━━━━━ Exercise inputs ━━━━━

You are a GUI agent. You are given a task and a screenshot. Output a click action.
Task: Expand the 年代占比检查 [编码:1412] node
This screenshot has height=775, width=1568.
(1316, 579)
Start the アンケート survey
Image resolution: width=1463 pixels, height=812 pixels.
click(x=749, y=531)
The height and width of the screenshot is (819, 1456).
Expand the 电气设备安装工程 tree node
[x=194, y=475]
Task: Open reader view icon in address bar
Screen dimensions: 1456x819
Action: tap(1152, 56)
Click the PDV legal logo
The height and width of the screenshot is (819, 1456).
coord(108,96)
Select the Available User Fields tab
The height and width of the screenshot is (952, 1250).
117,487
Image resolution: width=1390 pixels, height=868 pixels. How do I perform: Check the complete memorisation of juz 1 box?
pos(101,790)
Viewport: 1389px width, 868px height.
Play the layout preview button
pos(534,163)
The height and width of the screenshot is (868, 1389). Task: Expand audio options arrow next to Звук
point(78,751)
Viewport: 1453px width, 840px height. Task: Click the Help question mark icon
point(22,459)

━━━━━

Instructions to follow:
Repeat back all entries verbatim.

Task output:
You are a GUI agent. You are given a task and a screenshot. Output a click action.
Task: Expand the 年代占比检查 [编码:1412] node
This screenshot has height=775, width=1568.
(1316, 579)
Start the アンケート survey
Image resolution: width=1463 pixels, height=812 pixels.
click(x=749, y=531)
The height and width of the screenshot is (819, 1456).
Expand the 电气设备安装工程 tree node
[x=194, y=475]
Task: Open reader view icon in address bar
Screen dimensions: 1456x819
Action: tap(1152, 56)
Click the PDV legal logo
The height and width of the screenshot is (819, 1456).
coord(108,96)
Select the Available User Fields tab
The height and width of the screenshot is (952, 1250).
117,487
Image resolution: width=1390 pixels, height=868 pixels. How do I perform: Check the complete memorisation of juz 1 box?
pos(101,790)
Viewport: 1389px width, 868px height.
Play the layout preview button
pos(534,163)
The height and width of the screenshot is (868, 1389). Task: Expand audio options arrow next to Звук
point(78,751)
Viewport: 1453px width, 840px height. Task: Click the Help question mark icon
point(22,459)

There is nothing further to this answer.